**Try it:**
Print the lines of the entries below from the one with "The height and" through the final line, exactly as they appear. The pictures are not part of the copy.

**Task data:**

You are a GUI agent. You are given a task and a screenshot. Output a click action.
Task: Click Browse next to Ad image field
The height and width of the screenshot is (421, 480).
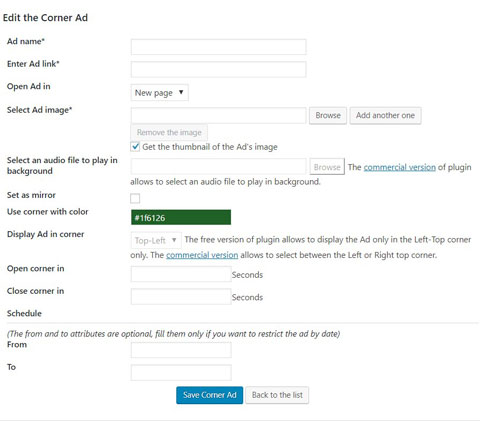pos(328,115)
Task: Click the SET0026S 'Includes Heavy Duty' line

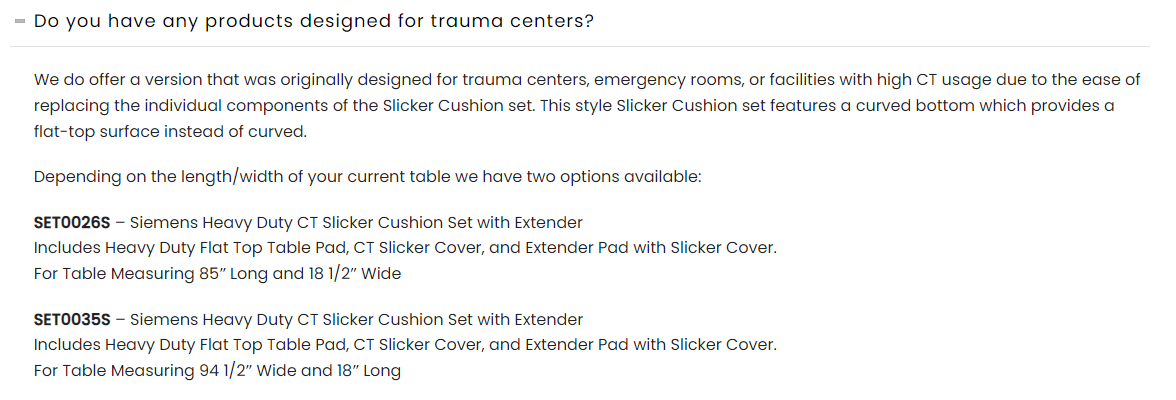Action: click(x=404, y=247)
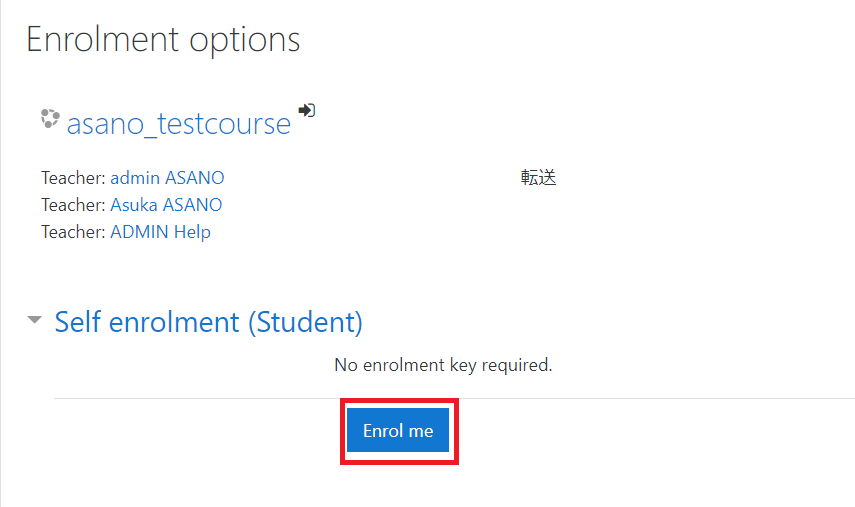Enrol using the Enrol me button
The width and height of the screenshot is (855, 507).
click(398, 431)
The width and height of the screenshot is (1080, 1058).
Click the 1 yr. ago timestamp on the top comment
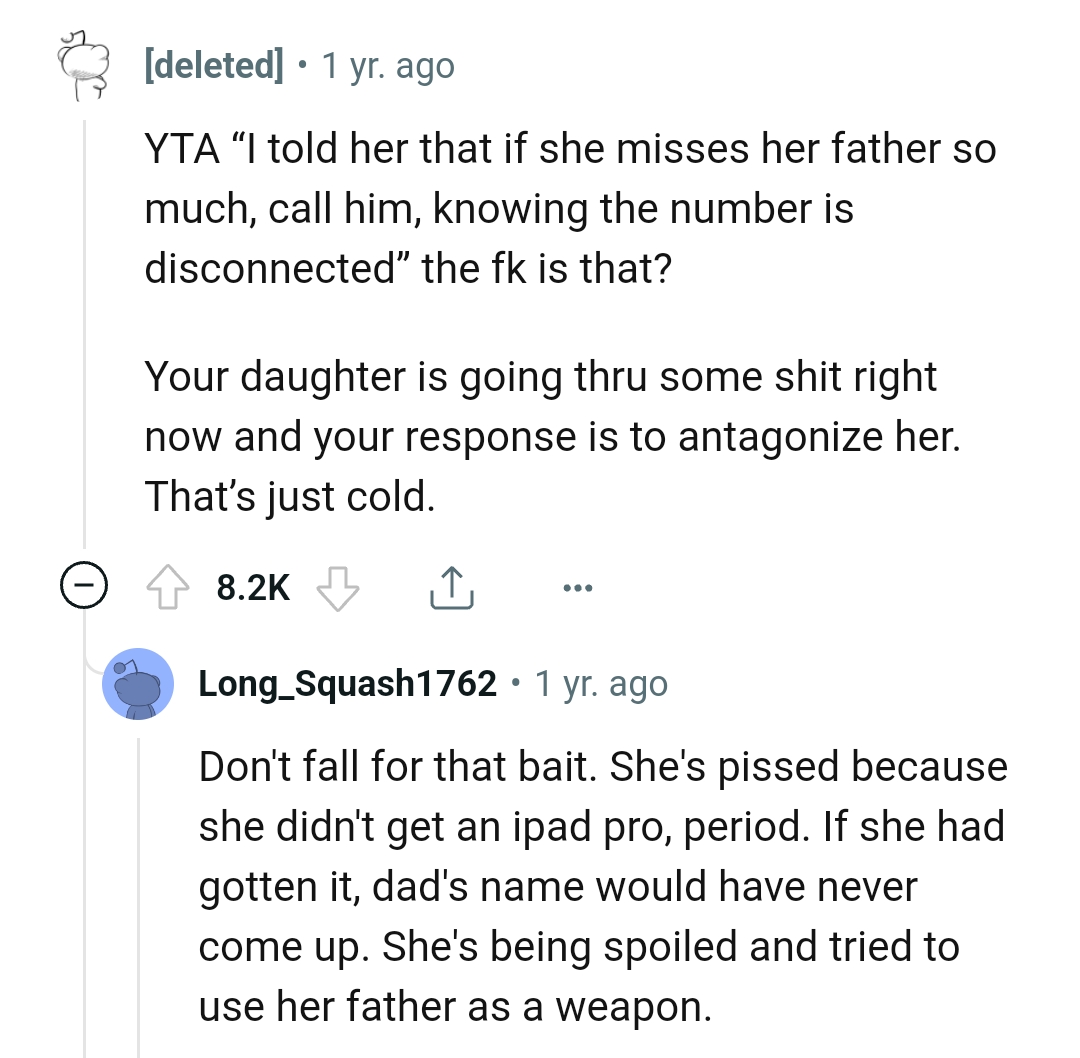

**Your response:**
The height and width of the screenshot is (421, 480).
pos(328,115)
Task: Click the SET0026S 'Includes Heavy Duty' line

Action: click(x=404, y=247)
Enrol using the Enrol me button
The width and height of the screenshot is (855, 507).
click(398, 431)
The width and height of the screenshot is (1080, 1058).
Click the 1 yr. ago timestamp on the top comment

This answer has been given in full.